Закончив рисовать, Нулани, как обычно, сбросила рабочий халат. Под ногтями у нее осталась краска — сегодня другого цвета, отметил Тео. Сколько бы она ни мыла руки, пальцы всегда в краске. День клонился к закату. Сильно пахло цветами франджипани, но Тео запах масляной краски, исходивший от Нулани, казался много приятнее. Картина почти готова, сообщила она и добавила, что собирается начать новую. Только нужно сделать еще один набросок. Мог бы Тео посидеть спокойно? Он едва успел спрятать улыбку: в девочке, похоже, проснулась повелительница. У нее уже был почти целый альбом набросков для картины. Нулани решила написать Тео в гостиной, среди зеркал, затуманенных временем, красивых ваз и старинных кувшинов. Ей хотелось нарисовать его в отраженном зеркалами свете. Это совсем не просто, поскольку солнечный свет в постоянном движении, объяснила она. Зато интересно, в отличие от цыплячьих тушек. Нет, портрет она ему пока не покажет, добавила она и расхохоталась.

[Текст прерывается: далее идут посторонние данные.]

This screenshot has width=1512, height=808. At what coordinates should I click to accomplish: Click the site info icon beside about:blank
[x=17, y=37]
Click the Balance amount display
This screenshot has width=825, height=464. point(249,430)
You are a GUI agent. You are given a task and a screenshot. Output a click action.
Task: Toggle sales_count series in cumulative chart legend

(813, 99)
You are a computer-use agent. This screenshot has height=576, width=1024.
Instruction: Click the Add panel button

— Скоро сможете посмотреть, — пообещала Нулани, словно из них двоих ребенком был Тео. — Когда будет готово.
А пока можно сколько угодно разглядывать наброски. И Тео опять читал карандашные истории Нулани. И опять со страниц соскальзывали ее образы.
— Вот, — рассмеялась Нулани, — это мой дядя!
Она стояла слишком близко, смущая его, провоцируя в нем желание коснуться ее волос. Его слова, ее слова стежками прошивали страницы альбома, скрепляя все, чего он не мог произнести вслух.
— У меня дома никого, — вскользь бросила Нулани. — Джим уехал в Коломбо со своим учителем, Амма у подруги. Так что я сама по себе.
И могу делать что захочу — этих слов она не произнесла, но этого и не требовалось. «Получается, я подталкиваю ее к непослушанию», — подумал Тео.
— Джиму надо собрать все документы для Лондона.
Отъезд брата, похоже, крепко засел в мыслях Нулани.
— Он не слишком торопится? — спросил Тео. — Дождался бы результата экзамена.
— А Джим уверен в результате. И учитель не сомневается, что он получит стипендию Британского Совета.
Тео слегка приподнял брови: поразительная самонадеянность. Но промолчал, наблюдая, как раздумья о скором отъезде брата тенью мелькают на лице Нулани.
— В октябре Джима уже не будет на острове.
О своем будущем без брата она даже думать не осмеливалась.
Но сейчас родных рядом не было, и Нулани оживилась, словно отсутствие Аммы и Джима ослабило пружину ее невысказанного смятения.
Она засиживалась допоздна и вновь принималась за работу на заре, когда воздух так свеж, не тронутый пеклом. Дни текли восхитительно долго, повинуясь собственному ритму. Тео привык к присутствию Нулани и погрузился в работу над книгой, отвлекаясь лишь изредка. Должно быть, Анна была права, настаивая на ребенке, размышлял он. Анна говорила, что ребенок — смысл жизни, связующее звено семьи. Только ребенок дарит человеку любовь, что прекращает метания. Но какой смысл был бы в ребенке, думал Тео после смерти жены, вспоминая ее слова, если ему никто не нужен, кроме Анны? Теперь пришли сомнения: быть может, Анна — мудрая, прекрасная Анна — все же была права?